I've used them because they say something important in an instant way and tell exactly what is needed to be told without the need for explanation.

Nymtoc
10-24-2008, 12:37 PM
From what I've been able to gather, a lot of agents/publishers don't like a lot of shifting fonts, boldface, all caps, indenting whole paragraphs, etc. More than once I've come across a warning to keep it simple and not try to make your manuscript look like a printed page.

Take it for what it's worth.

:hat:

MagicMan
10-24-2008, 01:39 PM
The easiest way I found, was describe the action in the POV

I did my normal morning routine, brushed my teeth, showered, checked my emails, and wow, there was an email from Brad Pitt, no way!

I quickly opened the email, it read:

Brad Pitt endorses the newest generation of male enhancement....

I gasped at the attached pictures, and quickly deleted the email, but not before I got a big red stop sign with WARNING in the middle.

Ms Hollands
10-24-2008, 02:45 PM
The easiest way I found, was describe the action in the POV

I did my normal morning routine, brushed my teeth, showered, checked my emails, and wow, there was an email from Brad Pitt, no way!

I quickly opened the email, it read:

Brad Pitt endorses the newest generation of male enhancement....

I gasped at the attached pictures, and quickly deleted the email, but not before I got a big red stop sign with WARNING in the middle.

:D :D :D :D

Higgins
10-24-2008, 04:26 PM
I have a question about the best way(s) to use or reference emails between characters in a story.

For some silly reason (don't ask, I don't know why I did it this way!) I have two character who will occasionally be emailing each other through the course of my novel. I'm not sure what would be the best way to show this.

The two ways I came up with so far:
1. Write out the emails, separated from the text, block style or something like that. (But-- there's only a few, not a regular thing? Still okay?)

2. Just have my MC tell what was in the email. (So and so emailed me and told me x, y, and z, which helps my case because now I can go talk to whomever...) (This doesn't seem quite right, either.)

The novel is written in first person. If that makes a difference.

Your thoughts?
And thanks so much. =)

A lot of the early sneaky events of Iain Banks' Excession are shown to the reader in the form of messages between machine intelligences that are pretty much just email. It is kind of atmospheric at least.

vixey
10-24-2008, 04:29 PM
The easiest way I found, was describe the action in the POV

I did my normal morning routine, brushed my teeth, showered, checked my emails, and wow, there was an email from Brad Pitt, no way!

I quickly opened the email, it read:

Brad Pitt endorses the newest generation of male enhancement....

I gasped at the attached pictures, and quickly deleted the email, but not before I got a big red stop sign with WARNING in the middle.

Um .... could you forward that to me, please?? :D Since you've deleted it you can find it in your Trash Bin.

Clair Dickson
10-24-2008, 05:23 PM
Thank you for the input.

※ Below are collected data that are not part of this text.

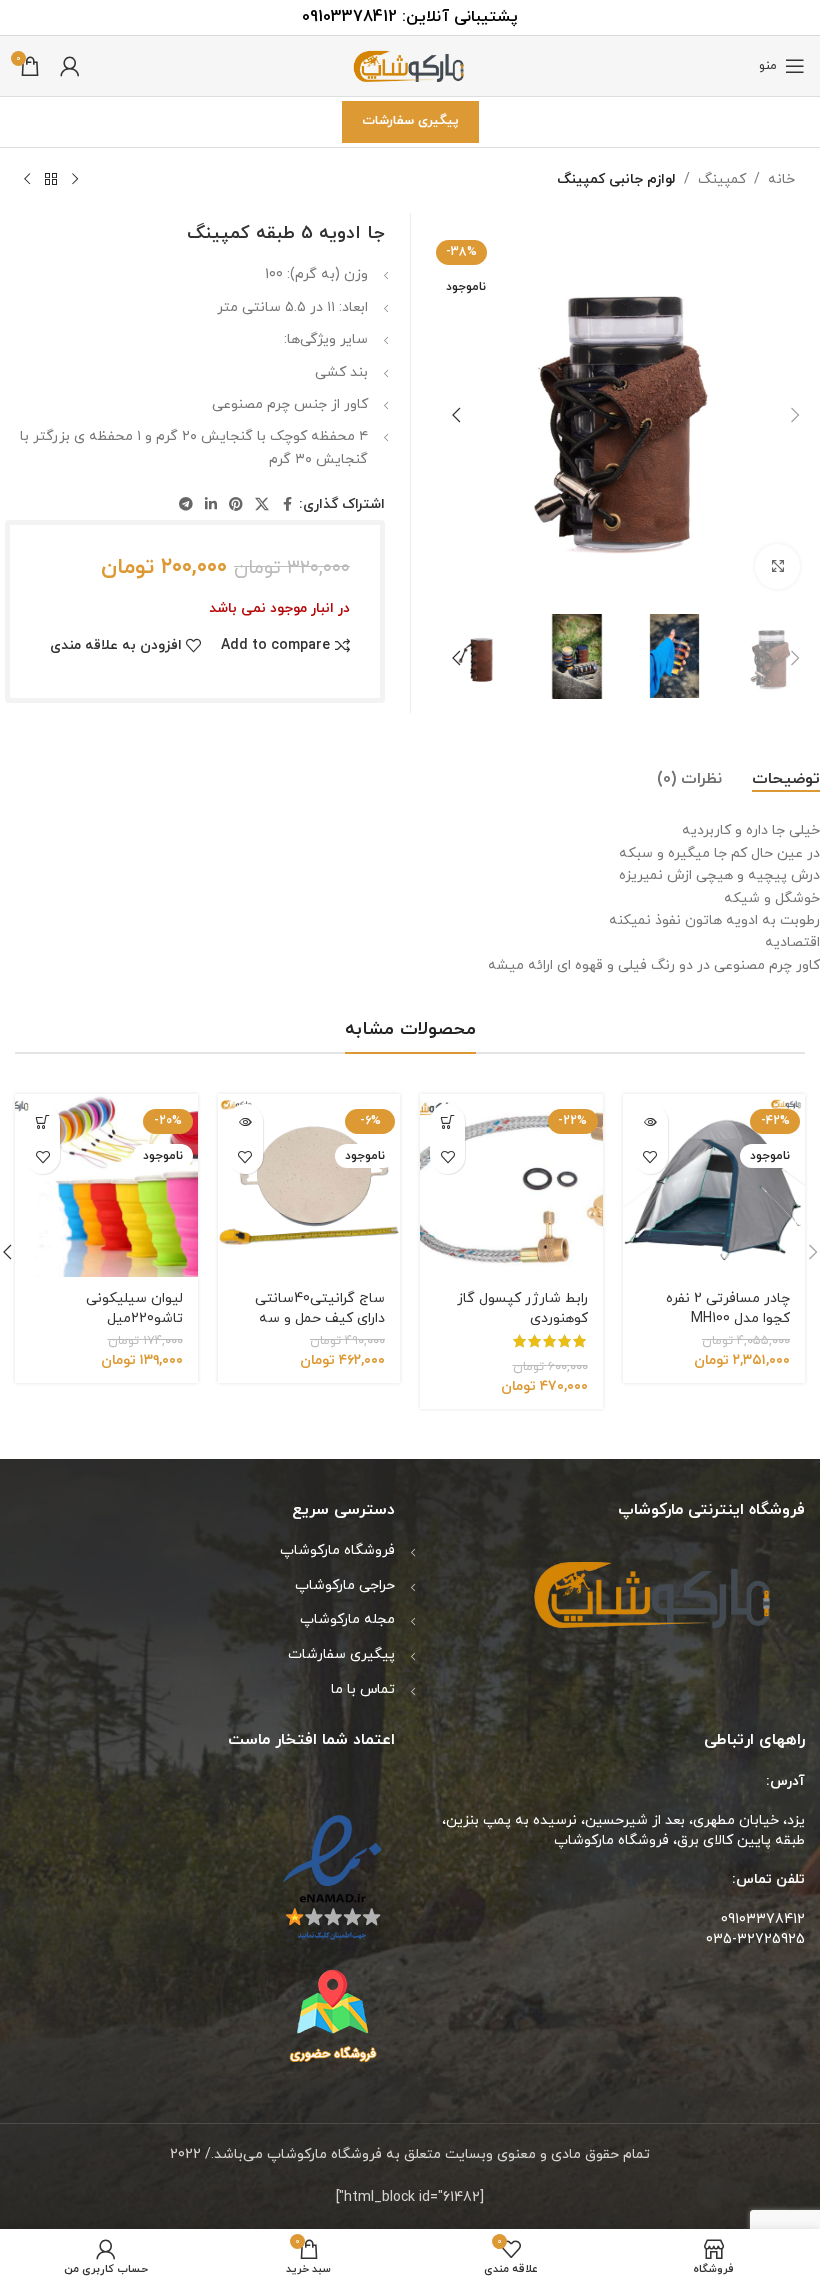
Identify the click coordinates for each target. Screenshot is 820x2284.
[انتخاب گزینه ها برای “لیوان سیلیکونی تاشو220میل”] (42, 1121)
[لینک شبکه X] (262, 505)
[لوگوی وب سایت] (410, 64)
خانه (781, 179)
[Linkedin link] (211, 505)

I'm still waffling-- there's only one email so far and I don't imagine there will be a lot. Perhaps I can use it as a way to show what sort of person the emailer is. She's an important character, so it might be beneficial to the story to show what she writes in her emails.

Why angst over it? Because that's what I do. =D I originally wrote the information out in a paragraph (it was a tale about something the emailer and her pals did), but that seemed wrong. But having just one email separated from the text didn't seem right either. Maybe I'll play up the emails?

Still thinking. But thank you for the input all! =)

dpaterso
10-24-2008, 05:38 PM
I guess the important thing is, it's been done before, reasonably often, so you're not going to shock your readers by including an email or two.